**What the task asks:** Where the records hold the string "computer", show the whole line it sits on.

**Source data:**
————

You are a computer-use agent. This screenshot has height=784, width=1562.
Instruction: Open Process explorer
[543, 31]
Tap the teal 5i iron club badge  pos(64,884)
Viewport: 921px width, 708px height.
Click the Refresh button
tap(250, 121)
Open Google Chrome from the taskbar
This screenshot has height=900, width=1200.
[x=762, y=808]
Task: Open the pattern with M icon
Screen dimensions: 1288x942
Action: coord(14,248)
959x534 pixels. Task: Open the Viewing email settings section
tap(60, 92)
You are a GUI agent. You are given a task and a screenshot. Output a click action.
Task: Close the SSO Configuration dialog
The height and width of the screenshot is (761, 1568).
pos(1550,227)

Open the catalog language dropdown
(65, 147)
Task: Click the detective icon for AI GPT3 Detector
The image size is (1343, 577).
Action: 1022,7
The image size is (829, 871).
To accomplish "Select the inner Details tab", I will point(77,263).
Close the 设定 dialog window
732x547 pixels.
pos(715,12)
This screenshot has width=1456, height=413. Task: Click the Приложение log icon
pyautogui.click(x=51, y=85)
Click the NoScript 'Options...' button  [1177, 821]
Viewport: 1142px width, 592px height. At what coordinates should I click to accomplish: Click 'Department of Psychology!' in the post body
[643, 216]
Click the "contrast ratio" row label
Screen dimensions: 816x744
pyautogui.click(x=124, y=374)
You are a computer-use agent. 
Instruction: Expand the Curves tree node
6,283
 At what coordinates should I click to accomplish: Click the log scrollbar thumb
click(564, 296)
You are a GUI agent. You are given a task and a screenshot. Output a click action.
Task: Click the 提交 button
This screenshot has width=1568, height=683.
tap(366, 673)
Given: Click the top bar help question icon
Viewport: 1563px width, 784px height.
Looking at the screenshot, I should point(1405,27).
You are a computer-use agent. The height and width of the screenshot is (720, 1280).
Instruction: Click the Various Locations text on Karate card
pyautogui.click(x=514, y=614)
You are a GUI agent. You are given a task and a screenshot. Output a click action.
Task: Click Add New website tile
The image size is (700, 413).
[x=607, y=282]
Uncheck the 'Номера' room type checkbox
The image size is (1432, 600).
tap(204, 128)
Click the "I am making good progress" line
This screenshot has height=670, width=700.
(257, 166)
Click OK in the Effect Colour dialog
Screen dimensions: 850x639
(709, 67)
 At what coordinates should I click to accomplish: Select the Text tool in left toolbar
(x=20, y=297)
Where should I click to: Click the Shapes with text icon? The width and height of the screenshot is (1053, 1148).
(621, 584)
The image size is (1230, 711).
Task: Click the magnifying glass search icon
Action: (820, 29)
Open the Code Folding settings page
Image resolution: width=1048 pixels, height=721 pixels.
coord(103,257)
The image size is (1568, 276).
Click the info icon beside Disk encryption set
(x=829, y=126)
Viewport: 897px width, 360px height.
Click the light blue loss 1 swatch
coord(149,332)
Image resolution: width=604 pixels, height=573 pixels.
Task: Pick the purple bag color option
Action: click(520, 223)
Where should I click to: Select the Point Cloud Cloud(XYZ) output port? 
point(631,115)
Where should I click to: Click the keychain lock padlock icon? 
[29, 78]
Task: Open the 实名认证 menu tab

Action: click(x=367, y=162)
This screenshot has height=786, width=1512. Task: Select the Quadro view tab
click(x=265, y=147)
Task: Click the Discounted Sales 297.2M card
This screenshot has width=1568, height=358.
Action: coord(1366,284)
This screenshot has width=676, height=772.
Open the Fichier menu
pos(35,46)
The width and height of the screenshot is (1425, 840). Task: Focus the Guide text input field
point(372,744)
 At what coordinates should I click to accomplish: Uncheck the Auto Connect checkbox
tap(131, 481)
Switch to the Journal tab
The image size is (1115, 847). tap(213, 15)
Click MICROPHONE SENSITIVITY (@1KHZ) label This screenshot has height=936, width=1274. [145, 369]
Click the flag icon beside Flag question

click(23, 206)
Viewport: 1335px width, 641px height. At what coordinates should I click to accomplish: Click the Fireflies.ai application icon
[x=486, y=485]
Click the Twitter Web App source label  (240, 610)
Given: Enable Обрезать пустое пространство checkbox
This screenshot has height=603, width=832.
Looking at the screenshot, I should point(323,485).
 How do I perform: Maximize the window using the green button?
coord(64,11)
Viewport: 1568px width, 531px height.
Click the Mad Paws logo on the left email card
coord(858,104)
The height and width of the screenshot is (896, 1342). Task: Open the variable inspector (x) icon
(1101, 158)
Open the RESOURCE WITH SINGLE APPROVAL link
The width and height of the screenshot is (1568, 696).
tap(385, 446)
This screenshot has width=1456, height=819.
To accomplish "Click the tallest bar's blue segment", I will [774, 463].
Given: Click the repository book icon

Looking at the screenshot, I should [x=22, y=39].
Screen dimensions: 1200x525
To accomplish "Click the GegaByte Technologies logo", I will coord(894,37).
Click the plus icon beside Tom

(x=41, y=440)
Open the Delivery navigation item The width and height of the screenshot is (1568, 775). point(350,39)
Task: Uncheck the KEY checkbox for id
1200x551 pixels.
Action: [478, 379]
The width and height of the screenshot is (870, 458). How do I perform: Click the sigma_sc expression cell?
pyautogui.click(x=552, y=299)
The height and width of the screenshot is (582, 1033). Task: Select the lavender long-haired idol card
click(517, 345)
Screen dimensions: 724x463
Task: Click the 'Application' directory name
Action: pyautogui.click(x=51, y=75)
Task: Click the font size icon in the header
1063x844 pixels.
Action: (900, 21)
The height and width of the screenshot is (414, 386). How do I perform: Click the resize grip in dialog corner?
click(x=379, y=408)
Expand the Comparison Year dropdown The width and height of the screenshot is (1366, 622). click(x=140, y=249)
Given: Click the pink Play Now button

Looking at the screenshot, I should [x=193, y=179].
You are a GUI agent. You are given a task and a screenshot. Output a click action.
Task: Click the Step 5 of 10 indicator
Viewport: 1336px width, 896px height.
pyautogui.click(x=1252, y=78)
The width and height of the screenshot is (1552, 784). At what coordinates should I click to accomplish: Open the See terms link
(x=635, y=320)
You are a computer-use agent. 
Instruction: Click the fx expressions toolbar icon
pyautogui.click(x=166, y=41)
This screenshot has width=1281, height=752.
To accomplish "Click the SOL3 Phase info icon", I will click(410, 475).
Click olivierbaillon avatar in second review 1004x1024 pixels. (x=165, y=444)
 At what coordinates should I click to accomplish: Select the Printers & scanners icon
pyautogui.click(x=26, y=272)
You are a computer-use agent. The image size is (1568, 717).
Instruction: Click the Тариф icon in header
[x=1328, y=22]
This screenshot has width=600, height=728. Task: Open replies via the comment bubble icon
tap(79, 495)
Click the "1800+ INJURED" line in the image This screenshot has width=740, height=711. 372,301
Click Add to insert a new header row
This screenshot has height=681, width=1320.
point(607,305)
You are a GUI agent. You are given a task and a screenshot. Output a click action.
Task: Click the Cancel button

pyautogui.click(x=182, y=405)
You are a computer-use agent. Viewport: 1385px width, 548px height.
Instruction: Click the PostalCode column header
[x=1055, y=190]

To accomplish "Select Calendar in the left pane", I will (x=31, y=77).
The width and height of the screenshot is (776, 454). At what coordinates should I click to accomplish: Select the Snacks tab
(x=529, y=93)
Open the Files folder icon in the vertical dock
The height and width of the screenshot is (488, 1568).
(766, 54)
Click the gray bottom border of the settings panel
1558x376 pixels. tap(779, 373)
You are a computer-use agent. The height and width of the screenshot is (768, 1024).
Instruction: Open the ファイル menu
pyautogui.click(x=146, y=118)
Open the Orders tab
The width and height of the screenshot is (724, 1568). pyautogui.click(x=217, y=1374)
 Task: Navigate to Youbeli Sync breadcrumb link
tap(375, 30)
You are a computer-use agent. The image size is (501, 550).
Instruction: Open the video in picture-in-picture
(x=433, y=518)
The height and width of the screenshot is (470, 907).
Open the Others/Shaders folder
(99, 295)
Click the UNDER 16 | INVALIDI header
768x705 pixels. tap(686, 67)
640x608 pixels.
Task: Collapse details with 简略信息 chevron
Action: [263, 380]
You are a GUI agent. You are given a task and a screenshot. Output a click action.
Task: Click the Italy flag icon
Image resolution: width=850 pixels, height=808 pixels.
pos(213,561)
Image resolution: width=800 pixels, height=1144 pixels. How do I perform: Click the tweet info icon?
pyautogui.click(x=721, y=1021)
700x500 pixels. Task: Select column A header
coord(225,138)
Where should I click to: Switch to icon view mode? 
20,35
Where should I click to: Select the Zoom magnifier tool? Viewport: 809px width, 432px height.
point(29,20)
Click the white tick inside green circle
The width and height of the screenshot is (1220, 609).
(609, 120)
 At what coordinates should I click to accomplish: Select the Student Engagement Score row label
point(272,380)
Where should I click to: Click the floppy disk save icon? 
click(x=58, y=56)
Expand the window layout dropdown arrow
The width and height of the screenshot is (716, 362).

————

**Response area:**
You are a computer-use agent. This screenshot has height=784, width=1562.
You are a computer-use agent. 
You are a computer-use agent. The height and width of the screenshot is (720, 1280).
You are a computer-use agent. 
You are a computer-use agent. The image size is (1568, 717).
You are a computer-use agent. Viewport: 1385px width, 548px height.
You are a computer-use agent. The height and width of the screenshot is (768, 1024).
You are a computer-use agent. The image size is (501, 550).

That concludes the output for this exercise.